Before you think of reaching for vitamins to help you avoid a cold, you need to realize that super foods can do so much more for your body than any pill can. When you eat food, it has a natural synergy with your body. It works with it, and your body understands it. Nutrients in a pill can never have the same beneficial effect. Focus on eating a healthy, whole food diet, rather than worrying about what multivitamin to take this fall.
Think of nutritious foods as part of your cold-and-flu armor. This will help you to do battle with whenever illnesses try to strike your body. Make sure your diet is filled with whole fruits and vegetables, in a variety of different colors, such as dark greens, reds, yellows, and purples. This will build up your immune system, and fight inflammation.
There is some research showing that a cup of yogurt each day can reduce your susceptibility to colds by 25 percent. It is thought this is the result of the beneficial bacteria in yogurt, stimulating the immune system to fight disease. If you don’t already, eat one cup of natural, active yogurt each day, to boost your cold-prevention system.
Vitamin-C has been studied for many years as a possible way to prevent and treat colds. Unfortunately, researchers have found little to no benefit. One study found that vitamin-C, when taken after a cold starts, did not make a cold shorter, or any less severe.

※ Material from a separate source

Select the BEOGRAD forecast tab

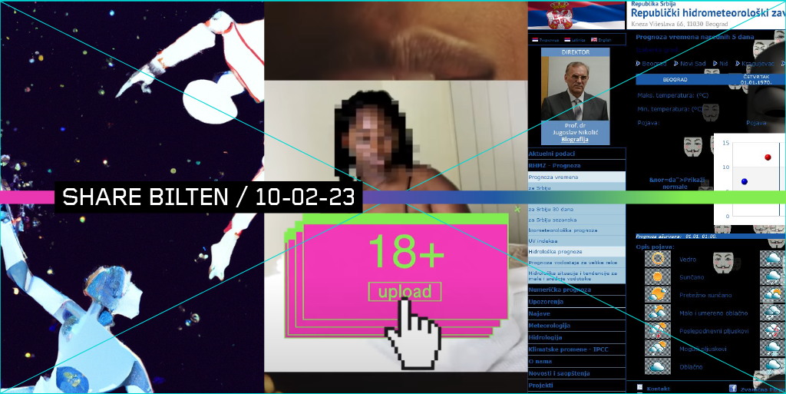(675, 79)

When it was taken daily, it slightly shorted the duration of the cold, but only by eight percent in adults, and 14 percent in children. This means that the average adult who suffers with a cold for 12 days a year, would still suffer for 11 days, if they took a high dose of vitamin-C every day throughout the year.

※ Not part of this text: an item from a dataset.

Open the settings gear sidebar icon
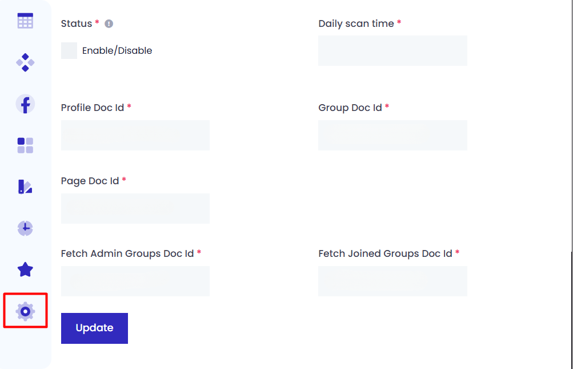pos(25,311)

Vitamin C may be useful for individuals who have a low level of this nutrient to begin with, for example, those who are routinely involved in vigorous training, such as marathon runners, or those of us passionate gym-attendees. For most people, eating an orange a day would be just as beneficial.
4. Drink Lots Of Fluids. You need lots of water for the proper functioning of your body, and to flush toxins out. While you can’t flush a cold out of your system, drinking lots of liquids can certainly help you to get over it more quickly. Choose water as your source of hydration, but clear broths and herbal teas can also be beneficial. 5. Take Regular Exercise
5. Exercise. Research shows that people who workout regularly are less likely to get a cold. In fact, they found that staying active decreased the odds of getting sick by 50 percent. Those who were active, but did get a cold suffered less severe symptoms.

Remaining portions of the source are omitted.